2009 Budget Report

2009 Budget Report - Reallocation of chargeable gains between groups    

Changes introduced in Finance Bill 2009 should enable chargeable gains and losses arising across a group of companies to be offset more easily, with certain restrictions being eased.

Legislation will be included in Finance Bill 2009 to enable companies to transfer gains or losses to other group companies, instead of the current regime where the assets being disposed of are deemed to be transferred.

Restrictions relating to the type of asset and circumstances under which the gain or loss arises will cease to apply.

2009 Budget Report - Release of trade debts between connected companies  

The risk of a taxable credit arising without a corresponding allowable debit arising on the release of trade debts by connected companies has in many cases presented a barrier to group restructuring exercises.
Changes introduced in Finance Bill 2009 will ensure that no tax charge will arise in respect of the credit arising when trade or property business debts between connected companies are formally released.

Accordingly, this provides opportunities for groups to revisit any restructuring and rationalisation opportunities.

This change will apply to debts released on or after 22 April 2009.

2009 Budget Report - Taxation of foreign profits    

The exemption available from tax on most foreign dividends for UK companies will be available from 1 July 2009 and will now be applicable for companies of all sizes. This is to be welcomed and will benefit UK companies with overseas subsidiaries repatriating profits to the UK.
Now may be a good time to consider the structure of groups with overseas subsidiaries in light of the exemption.

The proposed debt cap rules have been delayed and there is still uncertainty around the detail of the rules.  Accordingly it would be wise to postpone any actions which may be affected by these rules.  Further commentary will be provided when the Finance Bill has been published.

In summary, Finance Bill 2009 will include:

  • Provision for an exemption from corporation tax in respect of dividends and other distributions received from foreign companies received on or after 1 July 2009;
  • A restriction on allowable finance expenses payable by UK members of a group to the consolidated gross finance expense of the “worldwide group” in accounting periods beginning on or after 1 January 2010;
  • removal of the holding company and  of the acceptable distribution policy exemptions for controlled foreign companies (“CFCs”) with effect for accounting periods beginning on or after 1 July 2009; and
  • repeal of the existing Treasury Consent legislation and the introduction of a new post-transaction reporting requirement for transactions undertaken on or after 1 July 2009.

Measures relating to anti-avoidance rules for loan relationships and derivative contracts forming part of arrangements which have a tax avoidance purpose will not be included in Finance Bill 2009 but will be kept under review
 
 
2009 Budget Report - Debt Collection    

The Budget Notes do contain a few points of interest, especially after lthe recent TONIGHT programme on ITV!

MPP’s will allow some taxpayers to spread payments over a period straddling the normal due date to aid cash-flow without incurring interest or penalties under the new rules. There is no interest on amounts paid early, which seems fair enough as these will be balanced by similar amounts paid late.
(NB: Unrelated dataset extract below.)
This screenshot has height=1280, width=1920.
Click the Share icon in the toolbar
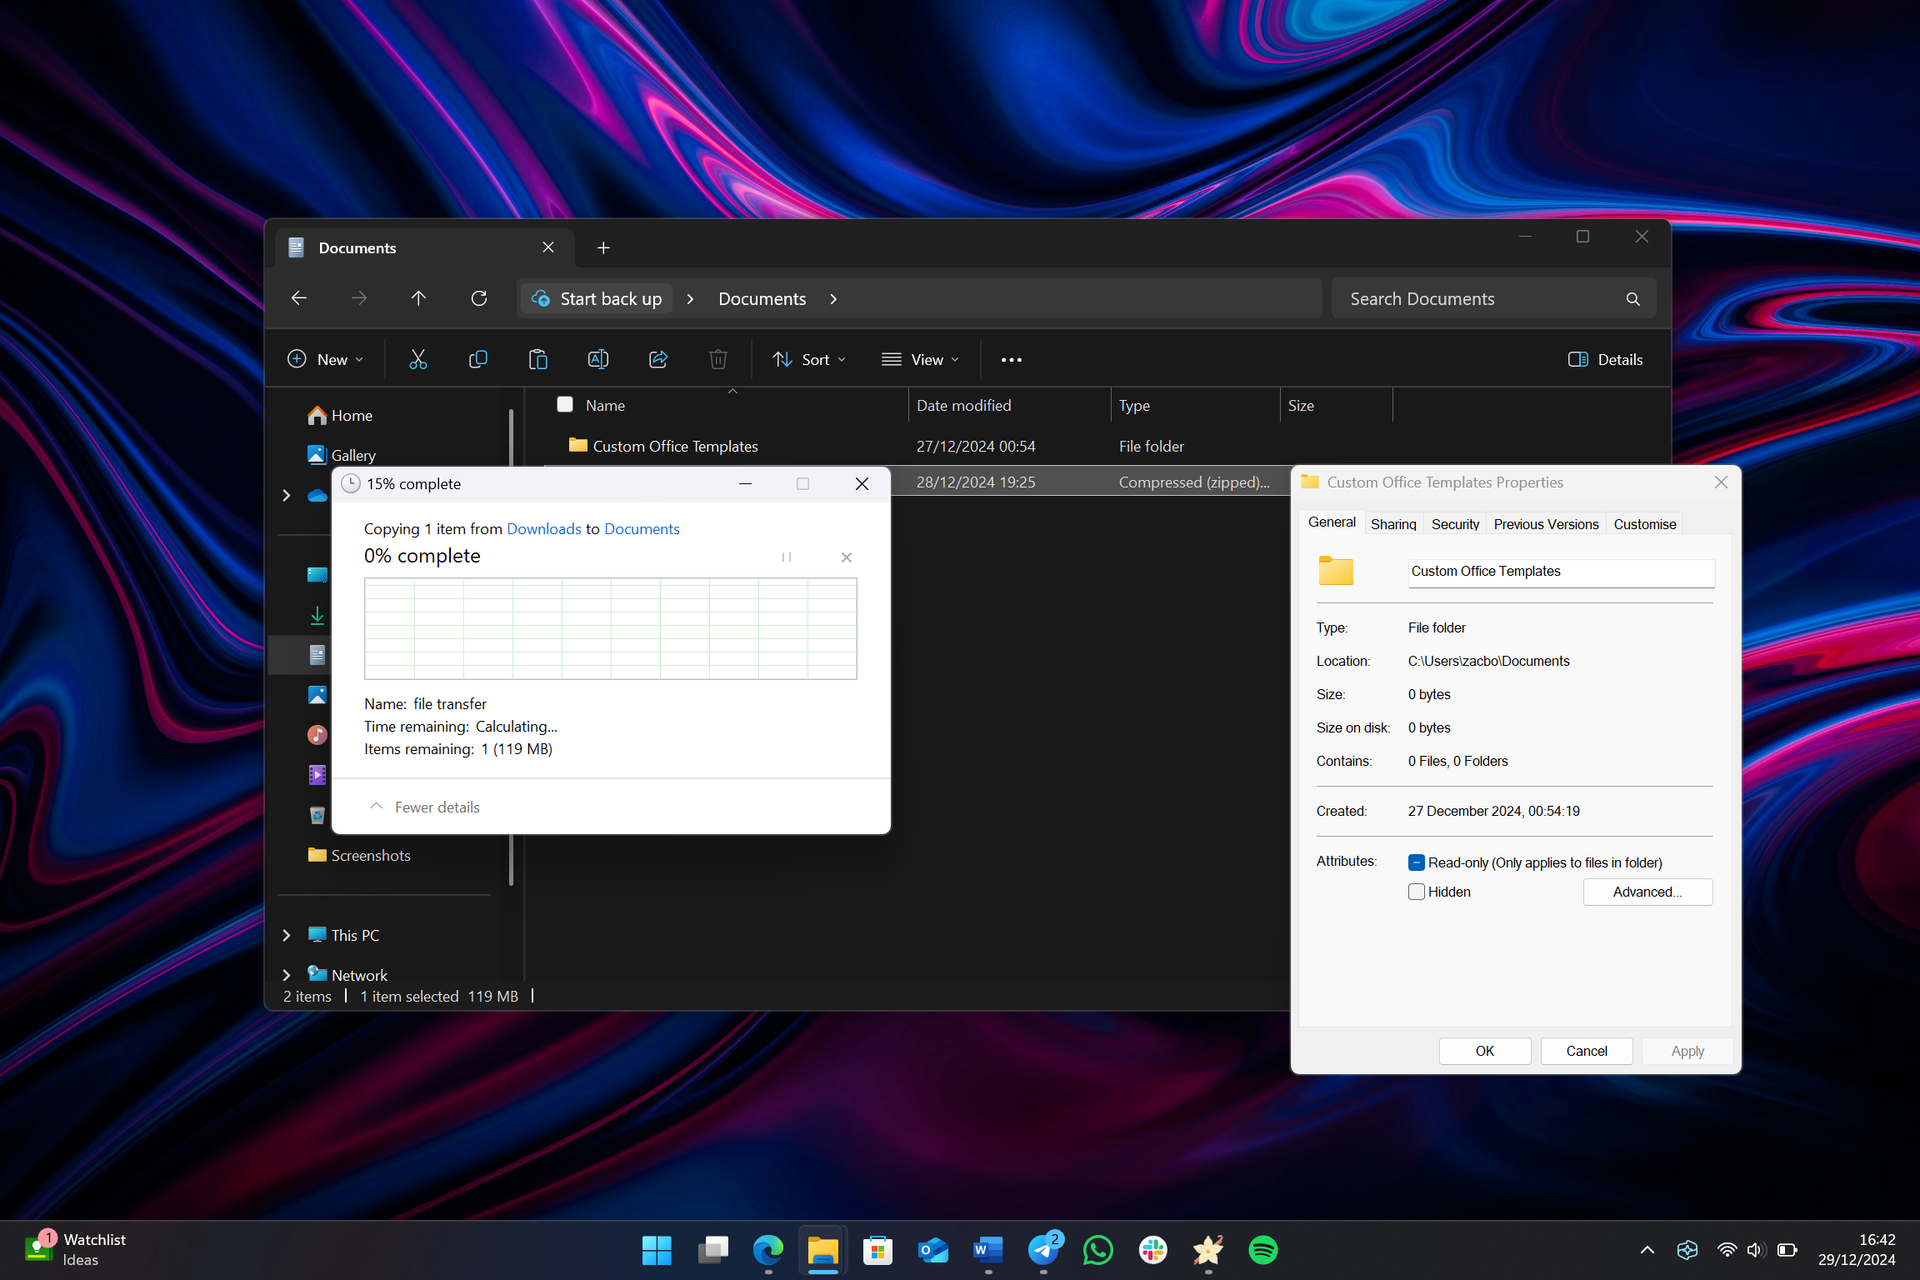(x=658, y=359)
Also good news is the confirmation that HMRC will accept that it is inappropriate to pay no interest on tax overpayments – as has been the case since January. If ever legislation required back-dating, this would be it. We wait to see whether it will be. When there is no recompense for HMRC having the use of your money there are obvious difficulties arising if there is a lack of urgency in repaying it!

Not such good news for some, is that HMRC will be permitted to claim costs in Court actions to recover debt. That sounds fair enough when the debtor is at fault, but this is not always the case. Sometimes default is unavoidable and, of course, as the TONIGHT programme highlighted, HMRC are capable of making mistakes [see also Andy Wells’ article: http://www.mercurytg.com/images/stories/pdfs/Andy_Taxation_Article_6_9_07.pdf ).

There is a provision for “naming and shaming” tax defaulters where the amount is collected through civil proceedings and the amount exceeds the relatively modest threshold of £25,000. There will be let-outs and it is subject to a right of appeal. There are sure to be disputes about this. As this is going to create more work for many, it is to be hoped that the deterrent effect will be as much as HMRC wishes.

A new power to require a third party to provide HMRC with a tax debtor’s name and address is introduced as well. This by-passes the Data Protection Act. If HMRC has “reasonable grounds to believe” that the third party concerned holds the data it must be produced when this power is used by the specialist tracing unit within HMRC. Inevitably, there is a provision for penalties for non-compliance. Most organisations will have no problem with HMRC tracing defaulters, but it is a shame perhaps that penalties may be levied from innocent third parties. Hopefully instances will be very rare.

Senior Accounting Officers

Whilst on the subject of new penalties, there is provision to require large companies and groups to nominate a person who can be held personally liable for a penalty if internal accounting records are inadequate. This goes as far as requiring the officer concerned to specify the inadequacies [for which, it seems they or their predecessors are in any event responsible] and confirm that they have been notified to the auditors! Who would want that job?